I had no intentions of going until my daughter spoke those words, “Mama, I think you should go.”  Somehow, I knew she was right.  I didn’t know why but I knew it.  I later  called my friend back and told her I would go.

I did go and when I got there imagine my surprise when I found out the guest speaker was a licensed Clinical Psychologist who spoke that evening about the symptoms of depression.  I identified with everything she was saying.  She had my undivided attention.

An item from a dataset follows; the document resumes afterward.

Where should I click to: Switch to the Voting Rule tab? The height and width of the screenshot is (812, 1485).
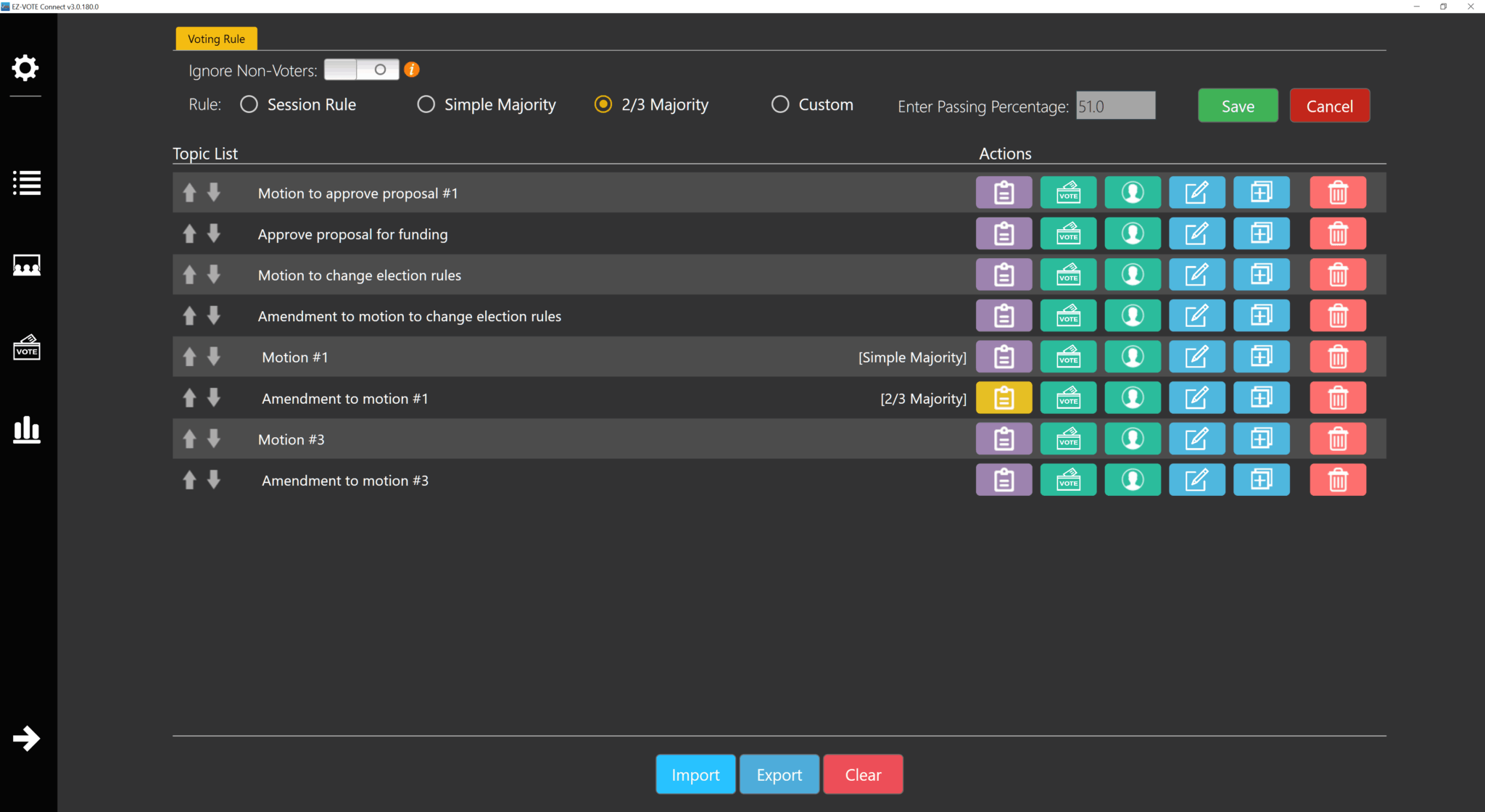tap(215, 38)
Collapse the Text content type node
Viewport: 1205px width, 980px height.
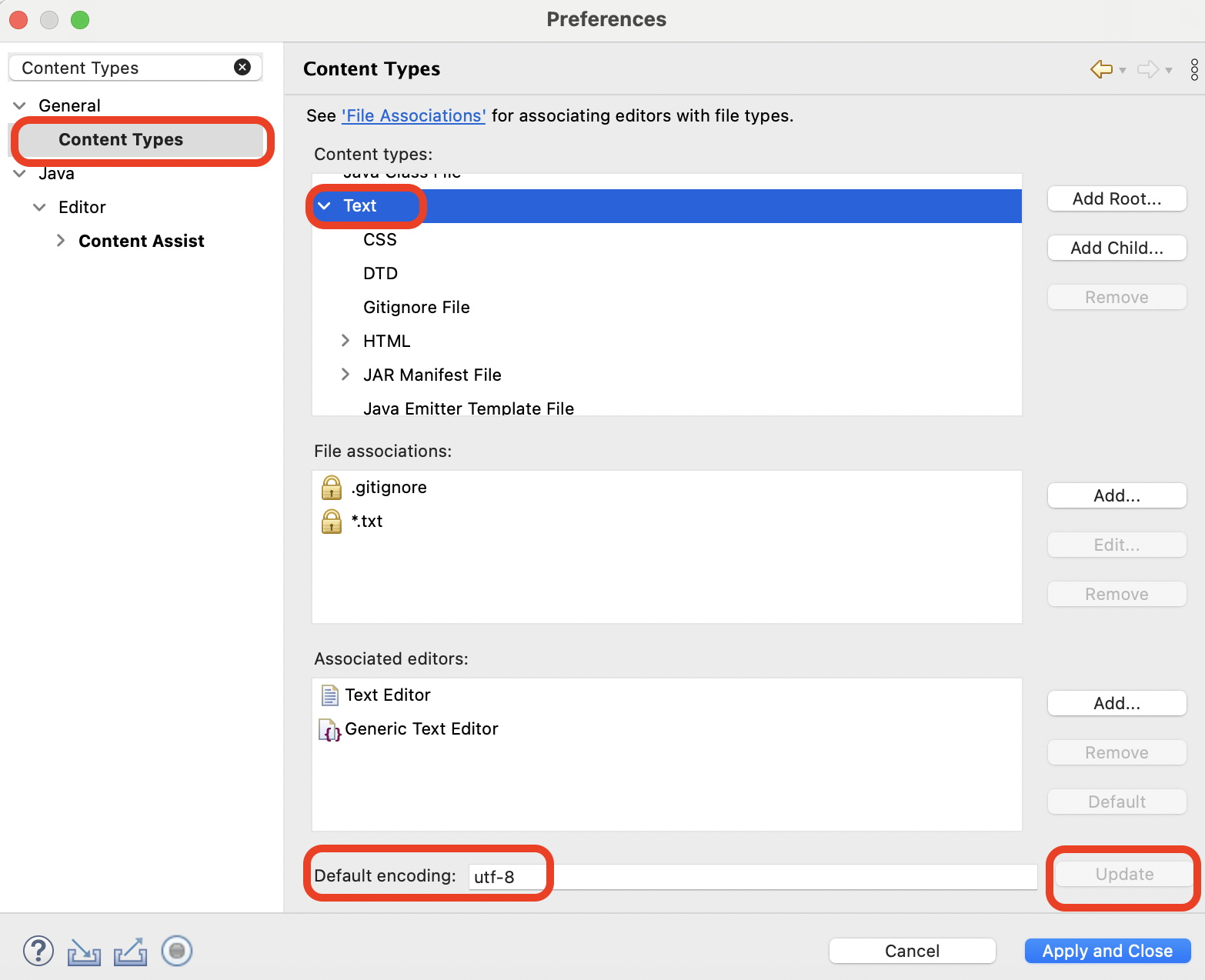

That weekend proved to be a major turning point in my life!  I learned by listening to her talk and through prayer that it was possible to be free from the debilitating grip of that demon called, depression.

The last day of that Conference, the Director came down off the stage touched my head and immediately I felt that dark cloud of depression lift off me.  I felt free for the first time since I was a child.  I began to laugh with uncontrollable joy.  It bubbled like a fountain from deep with my belly.  I laughed all the way home.

When my husband and children saw me they knew there was a difference in my demeanor.  I hugged them with joy.  Our home was now a happy home!

I was now able to function and be with my family instead of hiding in my bedroom from them and the rest of the world.  I was no longer a prisoner to sadness.  I was no longer captive but was like a prisoner set free!  Jesus set me free!

I’m so happy to this day that I listened to my little daughter and went to this conference even though I didn’t want to go.

Sometimes miracles happen when we least expect them!  I know!